**What to produce**:
Set down the entries exactly. No line may differ from its source.
Segment Start: Record set
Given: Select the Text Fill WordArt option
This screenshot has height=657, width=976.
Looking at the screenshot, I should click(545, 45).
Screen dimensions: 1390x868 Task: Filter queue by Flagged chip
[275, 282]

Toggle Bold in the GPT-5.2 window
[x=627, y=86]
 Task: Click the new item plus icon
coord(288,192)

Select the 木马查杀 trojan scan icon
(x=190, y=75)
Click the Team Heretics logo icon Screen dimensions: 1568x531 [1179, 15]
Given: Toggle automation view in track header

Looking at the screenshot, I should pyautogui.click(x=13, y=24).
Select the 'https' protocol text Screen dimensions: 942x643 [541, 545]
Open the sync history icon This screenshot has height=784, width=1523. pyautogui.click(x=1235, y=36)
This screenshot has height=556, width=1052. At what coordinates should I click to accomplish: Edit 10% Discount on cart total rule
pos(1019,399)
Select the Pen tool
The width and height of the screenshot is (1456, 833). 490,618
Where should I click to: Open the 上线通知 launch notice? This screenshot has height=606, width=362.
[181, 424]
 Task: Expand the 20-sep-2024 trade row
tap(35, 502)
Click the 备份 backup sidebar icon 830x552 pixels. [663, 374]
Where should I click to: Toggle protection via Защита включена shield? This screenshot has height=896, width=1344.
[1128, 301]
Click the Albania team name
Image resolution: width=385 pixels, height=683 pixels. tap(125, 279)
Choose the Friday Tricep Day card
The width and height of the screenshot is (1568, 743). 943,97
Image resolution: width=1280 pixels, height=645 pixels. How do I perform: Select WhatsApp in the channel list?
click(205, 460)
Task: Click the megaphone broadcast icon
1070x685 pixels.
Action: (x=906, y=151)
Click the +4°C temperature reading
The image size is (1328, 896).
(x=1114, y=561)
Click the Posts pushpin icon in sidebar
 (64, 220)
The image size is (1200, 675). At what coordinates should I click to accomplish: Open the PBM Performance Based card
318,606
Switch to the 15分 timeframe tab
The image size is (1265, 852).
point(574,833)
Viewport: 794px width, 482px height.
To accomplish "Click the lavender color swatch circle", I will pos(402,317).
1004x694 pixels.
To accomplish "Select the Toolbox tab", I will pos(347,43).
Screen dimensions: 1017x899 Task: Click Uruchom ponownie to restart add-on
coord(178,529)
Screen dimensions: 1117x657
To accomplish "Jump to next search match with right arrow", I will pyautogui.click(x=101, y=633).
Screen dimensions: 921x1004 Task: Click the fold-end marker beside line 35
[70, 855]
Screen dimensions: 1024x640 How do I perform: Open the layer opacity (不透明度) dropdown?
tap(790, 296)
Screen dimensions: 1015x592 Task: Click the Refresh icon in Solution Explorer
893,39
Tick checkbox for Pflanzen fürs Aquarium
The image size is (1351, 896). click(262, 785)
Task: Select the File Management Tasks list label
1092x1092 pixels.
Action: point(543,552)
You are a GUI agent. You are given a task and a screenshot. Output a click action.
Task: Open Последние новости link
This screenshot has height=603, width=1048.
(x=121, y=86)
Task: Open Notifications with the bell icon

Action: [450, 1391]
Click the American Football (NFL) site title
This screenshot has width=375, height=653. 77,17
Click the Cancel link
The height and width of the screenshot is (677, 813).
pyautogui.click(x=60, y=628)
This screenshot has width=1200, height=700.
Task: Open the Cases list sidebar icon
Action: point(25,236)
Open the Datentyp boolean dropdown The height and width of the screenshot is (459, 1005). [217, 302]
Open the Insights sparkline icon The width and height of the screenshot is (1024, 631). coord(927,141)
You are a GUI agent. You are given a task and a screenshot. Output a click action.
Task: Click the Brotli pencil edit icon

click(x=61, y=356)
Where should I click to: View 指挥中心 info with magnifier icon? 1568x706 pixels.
Segment End: Record set
**Solution to the exercise**:
Given: Select the Text Fill WordArt option
This screenshot has height=657, width=976.
Looking at the screenshot, I should click(545, 45).
Screen dimensions: 1390x868 Task: Filter queue by Flagged chip
[275, 282]

Toggle Bold in the GPT-5.2 window
[x=627, y=86]
 Task: Click the new item plus icon
coord(288,192)

Select the 木马查杀 trojan scan icon
(x=190, y=75)
Click the Team Heretics logo icon Screen dimensions: 1568x531 [1179, 15]
Given: Toggle automation view in track header

Looking at the screenshot, I should pyautogui.click(x=13, y=24).
Select the 'https' protocol text Screen dimensions: 942x643 [541, 545]
Open the sync history icon This screenshot has height=784, width=1523. pyautogui.click(x=1235, y=36)
This screenshot has height=556, width=1052. At what coordinates should I click to accomplish: Edit 10% Discount on cart total rule
pos(1019,399)
Select the Pen tool
The width and height of the screenshot is (1456, 833). 490,618
Where should I click to: Open the 上线通知 launch notice? This screenshot has height=606, width=362.
[181, 424]
 Task: Expand the 20-sep-2024 trade row
tap(35, 502)
Click the 备份 backup sidebar icon 830x552 pixels. [663, 374]
Where should I click to: Toggle protection via Защита включена shield? This screenshot has height=896, width=1344.
[1128, 301]
Click the Albania team name
Image resolution: width=385 pixels, height=683 pixels. tap(125, 279)
Choose the Friday Tricep Day card
The width and height of the screenshot is (1568, 743). 943,97
Image resolution: width=1280 pixels, height=645 pixels. How do I perform: Select WhatsApp in the channel list?
click(205, 460)
Task: Click the megaphone broadcast icon
1070x685 pixels.
Action: (x=906, y=151)
Click the +4°C temperature reading
The image size is (1328, 896).
(x=1114, y=561)
Click the Posts pushpin icon in sidebar
 (64, 220)
The image size is (1200, 675). At what coordinates should I click to accomplish: Open the PBM Performance Based card
318,606
Switch to the 15分 timeframe tab
The image size is (1265, 852).
point(574,833)
Viewport: 794px width, 482px height.
To accomplish "Click the lavender color swatch circle", I will pos(402,317).
1004x694 pixels.
To accomplish "Select the Toolbox tab", I will pos(347,43).
Screen dimensions: 1017x899 Task: Click Uruchom ponownie to restart add-on
coord(178,529)
Screen dimensions: 1117x657
To accomplish "Jump to next search match with right arrow", I will pyautogui.click(x=101, y=633).
Screen dimensions: 921x1004 Task: Click the fold-end marker beside line 35
[70, 855]
Screen dimensions: 1024x640 How do I perform: Open the layer opacity (不透明度) dropdown?
tap(790, 296)
Screen dimensions: 1015x592 Task: Click the Refresh icon in Solution Explorer
893,39
Tick checkbox for Pflanzen fürs Aquarium
The image size is (1351, 896). click(262, 785)
Task: Select the File Management Tasks list label
1092x1092 pixels.
Action: point(543,552)
You are a GUI agent. You are given a task and a screenshot. Output a click action.
Task: Open Последние новости link
This screenshot has height=603, width=1048.
(x=121, y=86)
Task: Open Notifications with the bell icon

Action: [450, 1391]
Click the American Football (NFL) site title
This screenshot has width=375, height=653. 77,17
Click the Cancel link
The height and width of the screenshot is (677, 813).
pyautogui.click(x=60, y=628)
This screenshot has width=1200, height=700.
Task: Open the Cases list sidebar icon
Action: point(25,236)
Open the Datentyp boolean dropdown The height and width of the screenshot is (459, 1005). [217, 302]
Open the Insights sparkline icon The width and height of the screenshot is (1024, 631). coord(927,141)
You are a GUI agent. You are given a task and a screenshot. Output a click action.
Task: Click the Brotli pencil edit icon

click(x=61, y=356)
Where should I click to: View 指挥中心 info with magnifier icon? 1568x706 pixels.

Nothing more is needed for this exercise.